A View From the Cheap Seats

I have been honored to have several Southern Illinois University chancellors and, one, president as friends during my forty year affiliation with SIU.

Last week, I read with great interest the emails that have been made public regarding communications with the president of SIU and other university leaders.

Absent a cogent explanation from the university president…it appears that we have a leadership mess on our hands…and a Carbondale campus that can ill afford such a comedy of errors.

I admire SIU trustee, Joel Sambursky, for his courage in asking for a meeting of the executive council of the Board.  During my forty years…I have seldom witnessed such exemplary courage and commitment to truth telling by leadership.

When university leaders, ‘play’, with our beloved campus…it can be likened to disturbing our homes and families.

It is not funny, to us, for you to nickname our chancellor, ‘Rasputin’, or to speculate on a dismissive attitude to the needs of the Southern Illinois region by quickly pivoting to the needs of the Metro East region…which is comparing one of the poorest regions of our state with one of the wealthiest.

I have witnessed divisiveness and duplicity…many times during my career at SIUC…but what I read this past week shocked me.

I worked, behind the scenes, with SIU president, Glenn Poshard, on numerous occasions over many years.  I had a front row seat to witness president Poshard’s love for the entire university system.  I have been with Glenn…when he wept over the loss of employees to lay-off.

President Poshard began his career as a civil service employee in the Physical Plant.  He loved the working people of SIU.

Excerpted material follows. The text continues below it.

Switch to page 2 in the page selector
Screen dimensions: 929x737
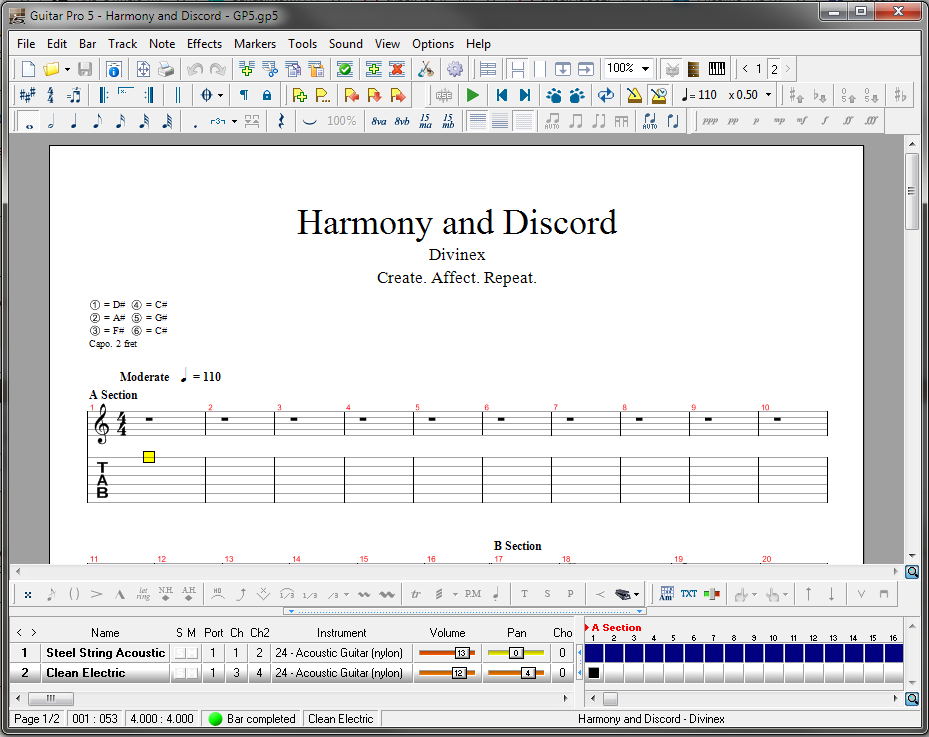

For university leadership to have the caviler and condescending attitude for the Carbondale Campus…which is the flagship campus of the SIU System…is an offense that cuts to the bone of all who love SIUC.

I have been retired from my university for nearly eight years.  I am past knowing leaders personally…but I am still called upon by my former colleagues and friends for advice and consultation regarding pressing university matters.

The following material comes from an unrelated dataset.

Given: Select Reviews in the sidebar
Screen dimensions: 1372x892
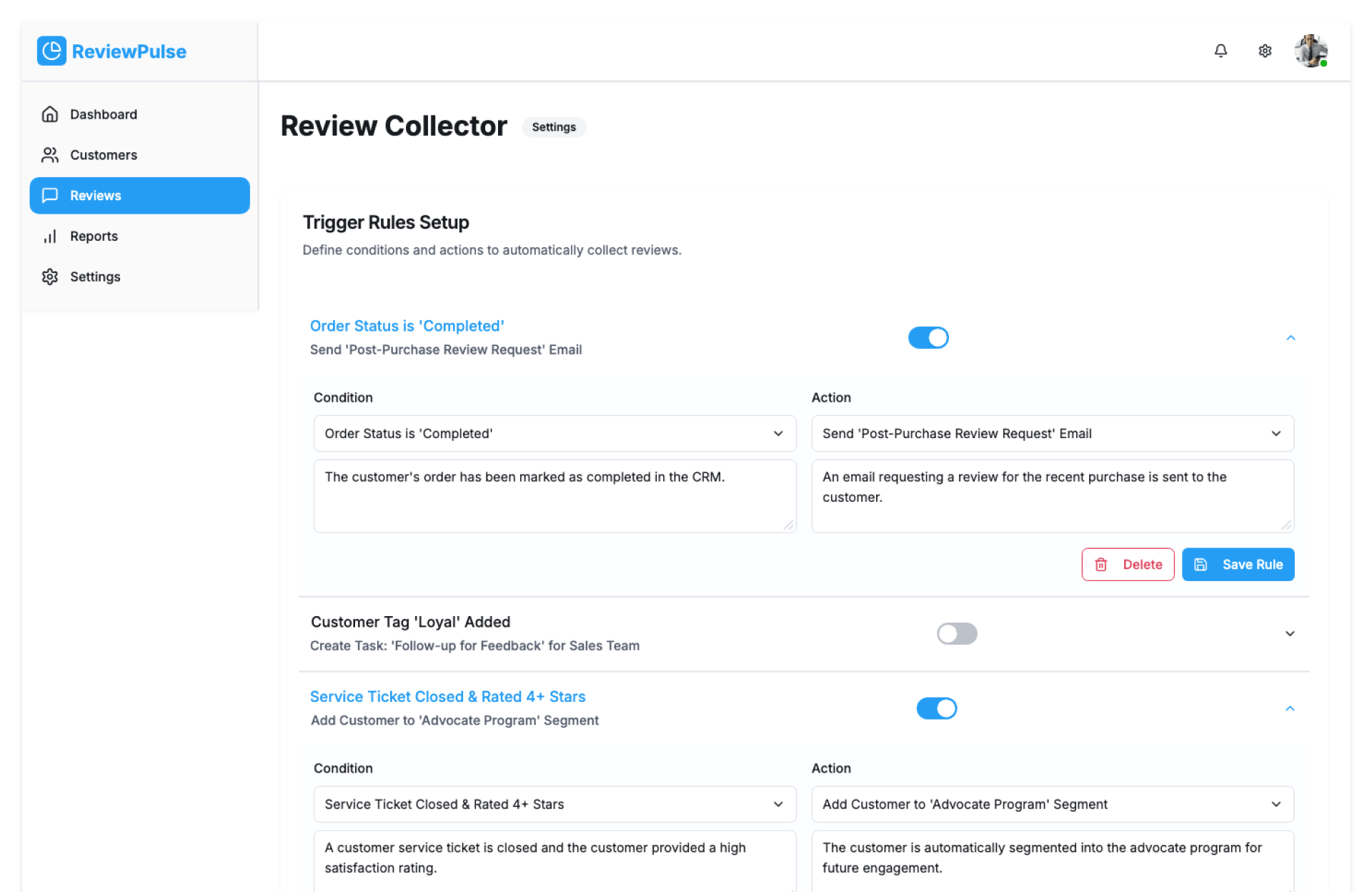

I am humbled and honored that some from the civil service community still look to me for advice…and I told them to have confidence in some who, it appears, have misled us.  This saddens me…like I have not been in many years.

As I was fastening my, ‘old man velcro walking shoes’, near Anthony Hall…a few months ago…I looked up to see chancellor Montemagno standing in front of me and smiling.  We exchanged pleasantries and I was struck with how friendly and open that he was, with me, in view of the fact that we had never met.

As the chancellor walked away…I noticed that he had a pronounced limp and that he was walking slowly.  I was concerned regarding his health and observed him, graciously, stop a few feet from me and speak to another, senior person, like he had to me.